Nearly two years ago, Rep. F. James Sensenbrenner (R‑WI) first announced his NSA surveillance reform bill, the USA Freedom Act, at a Cato Institute conference. And in June, the USA Freedom Act of 2015 — a watered-down and reintroduced version of the original — was signed into law. In his 2013 speech, Sensenbrenner declared that this legislation would enact sweeping reforms to intelligence-gathering. “Let me make it quite clear,” he said. “It ends the NSA’s ability to collect what they call a ‘metadata program.’ ” Sensenbrenner, who as chairman of the House Judiciary Committee had introduced the Patriot Act in 2001, expressed outrage over how that legislation had since been abused. “Put simply, the phone calls we make to our friends, our families, and business associates are private and have nothing to do with terrorism or the government’s efforts to stop it.”

But in the end, did the law actually accomplish what Sensenbrenner promised? The privacy community — including Cato scholars — remained divided over the bill up until the day it landed on the president’s desk. The final version of the bill reauthorized several expiring Patriot Act provisions, but limited bulk collection by stipulating that the government may ask telecom companies for records only when they have “reasonable, articulable suspicion” that a “specific selection term” used to search the records is relevant to a terrorism investigation.

Some organizations and legislators, including Sen. Rand Paul (R‑KY), refused to support the bill, depicting it as ultimately a vote for the PatriotAct. Several, such as Rep. Justin Amash (R‑MI), pointed to a recent federal court decision which had ruled the government’s previous justification for bulk collection, under Section 215 of the Patriot Act, illegal. Amash argued that to pass legislation in the wake of that ruling would only provide the government convenient new legal justification for its spying — which it would interpret broadly.

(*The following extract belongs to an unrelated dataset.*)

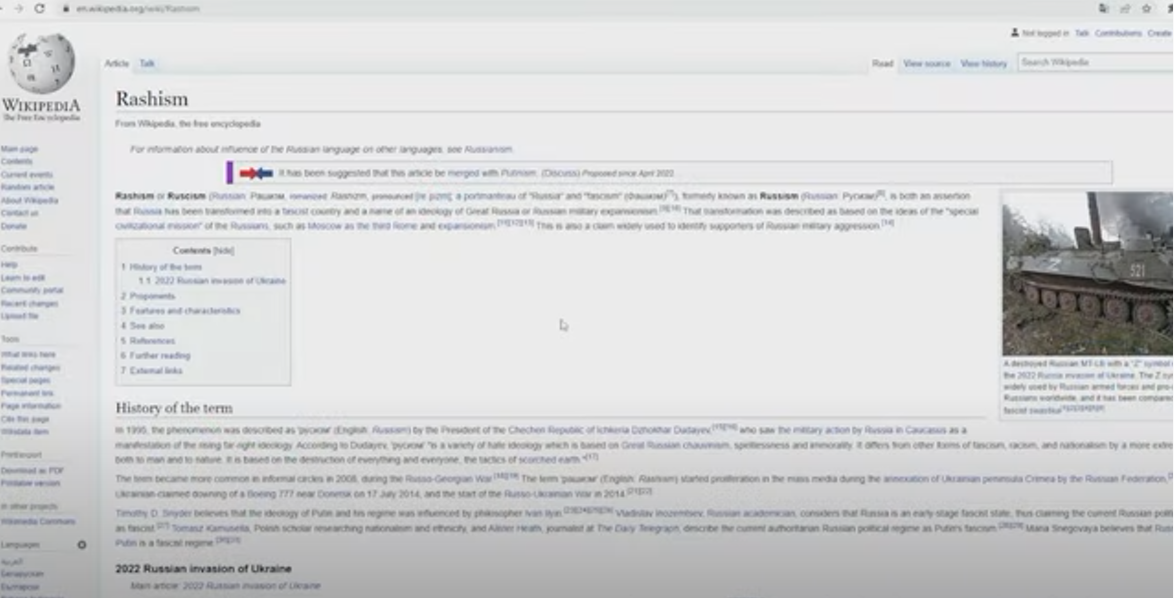Switch to the Talk tab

Cato homeland security and civil liberties analyst Patrick Eddington agreed with this position, writing that the bill “would effectively represent a repeat of the Protect America Act fiasco of the previous decade — an act of Congress that made legal a previously illegal surveillance program that did exactly nothing to protect the country, while costing billions and subjecting Americans to continued mass surveillance.”

“Real Patriot Act ‘reform’ should substantively bar the government from indiscriminate bulk surveillance,” he said. “Anything less risks laying the groundwork for another decade of abuse.”

On the opposite side of the argument stood some pro-privacy groups; reform minded senators Ron Wyden (D‑OR), Pat Leahy (D‑VT), and Mike Lee (R‑UT); and Cato senior fellow Julian Sanchez. This group held that modest reforms were better than no reforms at all.

Sanchez deemed it “highly unlikely” that the USA Freedom Act could be interpreted as overriding the federal court’s rejection of bulk collection. “At that point I think we’re simply saying the FISC [Foreign Intelligence Surveillance Court] will pervert whatever language is adopted, however clear, and it doesn’t really matter what the legislature does.”

While acknowledging the bill’s obvious shortcomings, he countered that “It’s hard to see how blocking this particular set of reforms makes it any more likely that other important changes to the law will be passed.”

“While the reforms embedded in the USA Freedom Act by no means address the full range of surveillance excesses Americans have learned about over the past two years, they represent a significant step in the right direction — and, at long last, an end to the continuous, reflexive augmentation of government powers to intrude into the private lives of citizens,” he wrote.